An initial clinical study with a monoclonal antibody targeting alpha-synuclein – or rather, the accumulation of aggregated forms of the protein that could be one of the underlying causes of the disease from Parkinson (PD) – showed encouraging results. The results of a study published online in "JAMA Neurology" demonstrate this.
"Alpha-synuclein is a protein normally present in the body, but in Parkinson's disease it accumulates in aggregates observed post mortem in the brain of patients with PD," recall the authors, under the direction of Joseph Jankovic of the Baylor College of Medicine in Houston (USA). "The hypothesis is that the protein is misfolded, preventing its clearance, and aggregated form that causes damage to dopaminergic neurons."

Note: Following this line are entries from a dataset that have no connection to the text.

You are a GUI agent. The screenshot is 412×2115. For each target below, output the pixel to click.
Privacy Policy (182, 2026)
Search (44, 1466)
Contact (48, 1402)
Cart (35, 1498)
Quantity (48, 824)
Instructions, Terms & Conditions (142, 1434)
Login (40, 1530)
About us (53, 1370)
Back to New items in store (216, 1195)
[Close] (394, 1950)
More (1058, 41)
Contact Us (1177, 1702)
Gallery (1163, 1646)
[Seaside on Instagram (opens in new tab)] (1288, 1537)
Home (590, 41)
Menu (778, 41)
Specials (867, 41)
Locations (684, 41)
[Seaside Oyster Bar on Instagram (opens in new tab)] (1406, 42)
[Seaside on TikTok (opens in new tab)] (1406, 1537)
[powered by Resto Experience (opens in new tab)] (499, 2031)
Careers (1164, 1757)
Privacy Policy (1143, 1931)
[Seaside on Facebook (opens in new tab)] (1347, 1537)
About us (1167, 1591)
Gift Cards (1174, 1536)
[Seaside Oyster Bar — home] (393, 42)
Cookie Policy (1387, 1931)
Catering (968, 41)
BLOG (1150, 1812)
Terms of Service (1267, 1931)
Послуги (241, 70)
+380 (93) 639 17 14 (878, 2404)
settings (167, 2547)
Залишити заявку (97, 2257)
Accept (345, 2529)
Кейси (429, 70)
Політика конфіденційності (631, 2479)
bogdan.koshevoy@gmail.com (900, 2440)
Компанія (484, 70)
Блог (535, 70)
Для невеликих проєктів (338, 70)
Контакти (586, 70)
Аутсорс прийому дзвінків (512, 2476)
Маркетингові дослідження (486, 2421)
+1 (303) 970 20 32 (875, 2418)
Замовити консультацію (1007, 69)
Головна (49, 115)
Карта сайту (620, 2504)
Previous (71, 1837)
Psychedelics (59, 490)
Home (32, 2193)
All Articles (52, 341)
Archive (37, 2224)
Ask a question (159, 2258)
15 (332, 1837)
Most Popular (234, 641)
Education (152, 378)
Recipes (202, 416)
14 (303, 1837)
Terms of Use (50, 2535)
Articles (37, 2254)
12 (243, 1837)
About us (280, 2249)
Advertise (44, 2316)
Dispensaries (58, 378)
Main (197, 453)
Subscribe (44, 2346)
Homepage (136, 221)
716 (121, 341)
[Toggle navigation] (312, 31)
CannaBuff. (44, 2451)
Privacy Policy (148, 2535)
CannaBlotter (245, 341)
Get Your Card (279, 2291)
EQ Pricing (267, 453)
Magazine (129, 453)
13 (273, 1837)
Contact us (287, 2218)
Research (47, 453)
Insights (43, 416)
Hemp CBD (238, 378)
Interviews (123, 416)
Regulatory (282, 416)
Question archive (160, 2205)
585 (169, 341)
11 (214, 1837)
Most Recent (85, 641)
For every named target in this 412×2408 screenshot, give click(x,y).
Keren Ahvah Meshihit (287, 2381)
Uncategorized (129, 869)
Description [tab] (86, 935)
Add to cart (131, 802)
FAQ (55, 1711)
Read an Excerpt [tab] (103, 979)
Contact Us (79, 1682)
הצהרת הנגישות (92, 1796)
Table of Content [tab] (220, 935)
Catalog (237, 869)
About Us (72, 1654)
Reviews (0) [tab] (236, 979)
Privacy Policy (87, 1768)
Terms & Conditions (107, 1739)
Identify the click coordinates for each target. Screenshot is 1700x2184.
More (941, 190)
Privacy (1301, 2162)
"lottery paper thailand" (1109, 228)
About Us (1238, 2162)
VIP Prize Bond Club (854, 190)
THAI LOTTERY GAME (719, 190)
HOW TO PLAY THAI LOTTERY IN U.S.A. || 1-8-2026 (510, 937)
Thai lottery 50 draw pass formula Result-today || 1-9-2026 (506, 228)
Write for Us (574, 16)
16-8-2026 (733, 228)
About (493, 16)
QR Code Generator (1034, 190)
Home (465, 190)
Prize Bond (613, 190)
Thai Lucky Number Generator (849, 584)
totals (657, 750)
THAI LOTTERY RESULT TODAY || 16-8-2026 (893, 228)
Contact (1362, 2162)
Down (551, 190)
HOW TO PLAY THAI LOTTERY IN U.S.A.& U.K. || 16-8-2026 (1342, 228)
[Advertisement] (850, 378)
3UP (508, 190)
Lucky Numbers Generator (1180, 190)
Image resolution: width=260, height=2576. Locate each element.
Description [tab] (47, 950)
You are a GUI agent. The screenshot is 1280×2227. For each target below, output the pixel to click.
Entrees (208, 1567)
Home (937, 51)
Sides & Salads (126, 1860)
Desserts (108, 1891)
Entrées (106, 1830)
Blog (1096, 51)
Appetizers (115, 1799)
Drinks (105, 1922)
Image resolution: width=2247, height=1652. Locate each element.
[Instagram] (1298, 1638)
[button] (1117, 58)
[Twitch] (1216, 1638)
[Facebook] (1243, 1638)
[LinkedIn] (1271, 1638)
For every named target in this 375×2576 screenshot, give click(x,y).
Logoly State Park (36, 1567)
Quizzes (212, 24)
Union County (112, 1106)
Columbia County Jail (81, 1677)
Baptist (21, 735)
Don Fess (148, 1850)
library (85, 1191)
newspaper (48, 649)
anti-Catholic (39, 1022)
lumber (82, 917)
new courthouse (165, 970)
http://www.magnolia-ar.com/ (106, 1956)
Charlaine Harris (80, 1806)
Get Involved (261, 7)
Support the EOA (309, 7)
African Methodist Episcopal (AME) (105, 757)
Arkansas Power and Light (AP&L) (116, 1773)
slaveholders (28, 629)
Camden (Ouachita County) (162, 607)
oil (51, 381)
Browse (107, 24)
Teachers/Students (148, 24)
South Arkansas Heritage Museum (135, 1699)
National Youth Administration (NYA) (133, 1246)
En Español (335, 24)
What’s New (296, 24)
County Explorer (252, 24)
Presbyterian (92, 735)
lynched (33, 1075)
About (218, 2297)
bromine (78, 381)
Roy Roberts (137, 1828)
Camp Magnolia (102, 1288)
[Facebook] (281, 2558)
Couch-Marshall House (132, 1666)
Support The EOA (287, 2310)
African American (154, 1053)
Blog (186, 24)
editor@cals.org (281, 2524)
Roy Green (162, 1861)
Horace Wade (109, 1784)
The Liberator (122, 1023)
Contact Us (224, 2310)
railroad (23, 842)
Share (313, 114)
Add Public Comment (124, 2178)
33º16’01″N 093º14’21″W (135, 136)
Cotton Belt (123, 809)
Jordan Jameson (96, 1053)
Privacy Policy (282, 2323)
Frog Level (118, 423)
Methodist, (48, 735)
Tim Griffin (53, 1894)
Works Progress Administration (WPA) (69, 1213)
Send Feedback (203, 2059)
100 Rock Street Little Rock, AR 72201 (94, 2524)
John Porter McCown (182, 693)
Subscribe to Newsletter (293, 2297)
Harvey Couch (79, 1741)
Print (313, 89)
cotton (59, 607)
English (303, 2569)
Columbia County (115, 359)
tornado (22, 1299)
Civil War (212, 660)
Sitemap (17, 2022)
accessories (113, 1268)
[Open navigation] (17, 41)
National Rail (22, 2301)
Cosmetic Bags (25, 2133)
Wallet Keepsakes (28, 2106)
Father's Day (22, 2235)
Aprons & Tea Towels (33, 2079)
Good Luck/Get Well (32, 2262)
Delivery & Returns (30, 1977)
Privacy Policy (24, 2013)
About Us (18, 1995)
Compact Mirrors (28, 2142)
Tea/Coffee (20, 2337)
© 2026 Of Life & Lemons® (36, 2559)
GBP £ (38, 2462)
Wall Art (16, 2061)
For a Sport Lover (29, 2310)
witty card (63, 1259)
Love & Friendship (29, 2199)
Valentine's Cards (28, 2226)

The researchers point out that current treatments for PD are primarily symptom-based, but they do not slow down or stop underlying neurodegeneration. This new strategy is a different approach targeting one of the major pathological changes seen in the disease.
"Preclinical studies with transgenic mice have shown that overexpression of alpha-synuclein leads to the development of key characteristics of PM, including accumulation of aggregates. alpha-synuclein and motor and cognitive impairments, "notes the researchers
In animal models, it has been shown that a murine antibody directed against alpha-synuclein binds to these aggregates and reduces the Intracellular accumulation of protein in the cell bodies and synapses, protects against synaptic loss and gliosis and improves motor and cognitive deficits, they add
Demonstrated in Phase 2 of safety and Tolerability of PRX002
The current phase 1B study evaluated multiple doses of a humanized monoclonal antibody (PRX002, Prothena Biosciences / Roche) directed against alpha-synuclein aggregates up to 30 days. ; In a previous Phase 1, escalating study in healthy volunteers, PRX002 was safe and well tolerated up to the highest dose tested (30 mg / kg) and resulted in dose-dependent reductions in free serum sinuclein.
The present study focused primarily on safety and tolerability and did not reveal any serious adverse effects. We also detected a dose-dependent increase in antibodies in cerebrospinal fluid (CSF), which clearly shows that it can enter the brain, "say Jankovic and colleagues
. received a total of three intravenous infusions of PRX002 (0.3 mg / kg, 1.0 mg / kg, 3.0 mg / kg, 10 mg / kg, 30 mg / kg or 60 mg / kg) or placebo, given about once every 28 days. The results showed that no serious adverse events related to treatment with PRX002 were reported.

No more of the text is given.